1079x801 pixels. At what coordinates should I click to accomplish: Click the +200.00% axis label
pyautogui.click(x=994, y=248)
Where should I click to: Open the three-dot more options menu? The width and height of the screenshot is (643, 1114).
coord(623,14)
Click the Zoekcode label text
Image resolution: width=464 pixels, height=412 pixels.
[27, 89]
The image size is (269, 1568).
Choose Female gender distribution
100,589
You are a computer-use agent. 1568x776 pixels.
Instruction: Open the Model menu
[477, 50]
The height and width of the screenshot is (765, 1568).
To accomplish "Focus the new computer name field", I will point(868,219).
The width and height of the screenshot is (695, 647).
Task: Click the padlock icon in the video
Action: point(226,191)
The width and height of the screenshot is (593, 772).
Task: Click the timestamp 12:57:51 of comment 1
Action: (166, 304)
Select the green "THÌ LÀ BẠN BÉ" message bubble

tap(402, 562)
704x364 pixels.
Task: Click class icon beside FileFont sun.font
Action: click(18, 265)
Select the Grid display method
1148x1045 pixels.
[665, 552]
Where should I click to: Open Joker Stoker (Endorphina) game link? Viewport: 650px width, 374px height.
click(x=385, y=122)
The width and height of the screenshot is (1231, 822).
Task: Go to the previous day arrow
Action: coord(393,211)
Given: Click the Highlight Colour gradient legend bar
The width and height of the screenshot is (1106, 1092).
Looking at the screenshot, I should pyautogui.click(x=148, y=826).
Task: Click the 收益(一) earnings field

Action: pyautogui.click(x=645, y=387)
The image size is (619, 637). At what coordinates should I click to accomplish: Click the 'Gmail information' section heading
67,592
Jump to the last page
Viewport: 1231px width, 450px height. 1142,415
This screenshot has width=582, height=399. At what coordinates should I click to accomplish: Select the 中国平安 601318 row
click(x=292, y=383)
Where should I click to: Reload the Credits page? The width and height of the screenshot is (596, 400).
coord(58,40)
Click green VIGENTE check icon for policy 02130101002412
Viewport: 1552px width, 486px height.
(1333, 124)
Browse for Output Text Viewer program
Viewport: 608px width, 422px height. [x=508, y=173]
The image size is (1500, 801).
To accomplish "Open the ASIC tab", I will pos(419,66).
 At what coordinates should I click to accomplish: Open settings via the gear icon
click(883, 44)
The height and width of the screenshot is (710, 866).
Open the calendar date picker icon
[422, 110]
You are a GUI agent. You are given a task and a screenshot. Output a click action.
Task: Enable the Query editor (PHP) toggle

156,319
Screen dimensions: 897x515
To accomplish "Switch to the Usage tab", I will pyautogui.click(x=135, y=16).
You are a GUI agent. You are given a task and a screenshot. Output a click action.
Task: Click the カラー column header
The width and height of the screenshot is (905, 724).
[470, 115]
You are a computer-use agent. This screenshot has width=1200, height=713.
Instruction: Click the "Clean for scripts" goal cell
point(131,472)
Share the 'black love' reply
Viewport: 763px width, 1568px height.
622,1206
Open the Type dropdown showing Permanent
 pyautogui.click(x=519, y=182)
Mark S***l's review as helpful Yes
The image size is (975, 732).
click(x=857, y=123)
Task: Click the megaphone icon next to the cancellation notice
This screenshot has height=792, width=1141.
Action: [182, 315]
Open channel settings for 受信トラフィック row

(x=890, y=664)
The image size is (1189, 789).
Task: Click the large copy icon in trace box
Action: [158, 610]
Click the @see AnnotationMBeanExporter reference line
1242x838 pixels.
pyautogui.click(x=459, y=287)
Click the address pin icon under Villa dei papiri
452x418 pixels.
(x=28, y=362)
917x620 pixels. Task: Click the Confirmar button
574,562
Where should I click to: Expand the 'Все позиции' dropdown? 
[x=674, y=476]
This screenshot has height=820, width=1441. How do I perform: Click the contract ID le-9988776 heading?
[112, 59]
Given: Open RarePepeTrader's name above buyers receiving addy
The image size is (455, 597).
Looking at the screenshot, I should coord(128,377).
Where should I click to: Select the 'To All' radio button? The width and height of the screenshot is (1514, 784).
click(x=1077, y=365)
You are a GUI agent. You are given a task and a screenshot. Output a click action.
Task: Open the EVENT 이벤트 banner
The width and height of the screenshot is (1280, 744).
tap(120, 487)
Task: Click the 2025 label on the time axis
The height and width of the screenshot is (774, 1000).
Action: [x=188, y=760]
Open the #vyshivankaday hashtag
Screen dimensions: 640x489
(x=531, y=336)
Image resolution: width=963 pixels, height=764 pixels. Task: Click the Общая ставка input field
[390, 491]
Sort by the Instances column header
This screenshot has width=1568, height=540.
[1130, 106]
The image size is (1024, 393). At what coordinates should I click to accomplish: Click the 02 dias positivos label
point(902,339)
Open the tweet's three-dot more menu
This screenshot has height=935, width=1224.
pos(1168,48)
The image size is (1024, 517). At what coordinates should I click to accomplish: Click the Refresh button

--

→ **Exercise**: Using the records above, repeat exactly the lines from the first one through the line with "Given: Click the".

→ **Expected answer**:
1079x801 pixels. At what coordinates should I click to accomplish: Click the +200.00% axis label
pyautogui.click(x=994, y=248)
Where should I click to: Open the three-dot more options menu? The width and height of the screenshot is (643, 1114).
coord(623,14)
Click the Zoekcode label text
Image resolution: width=464 pixels, height=412 pixels.
[27, 89]
The image size is (269, 1568).
Choose Female gender distribution
100,589
You are a computer-use agent. 1568x776 pixels.
Instruction: Open the Model menu
[477, 50]
The height and width of the screenshot is (765, 1568).
To accomplish "Focus the new computer name field", I will point(868,219).
The width and height of the screenshot is (695, 647).
Task: Click the padlock icon in the video
Action: point(226,191)
The width and height of the screenshot is (593, 772).
Task: Click the timestamp 12:57:51 of comment 1
Action: (166, 304)
Select the green "THÌ LÀ BẠN BÉ" message bubble

tap(402, 562)
704x364 pixels.
Task: Click class icon beside FileFont sun.font
Action: click(18, 265)
Select the Grid display method
1148x1045 pixels.
[665, 552]
Where should I click to: Open Joker Stoker (Endorphina) game link? Viewport: 650px width, 374px height.
click(x=385, y=122)
The width and height of the screenshot is (1231, 822).
Task: Go to the previous day arrow
Action: coord(393,211)
Given: Click the Highlight Colour gradient legend bar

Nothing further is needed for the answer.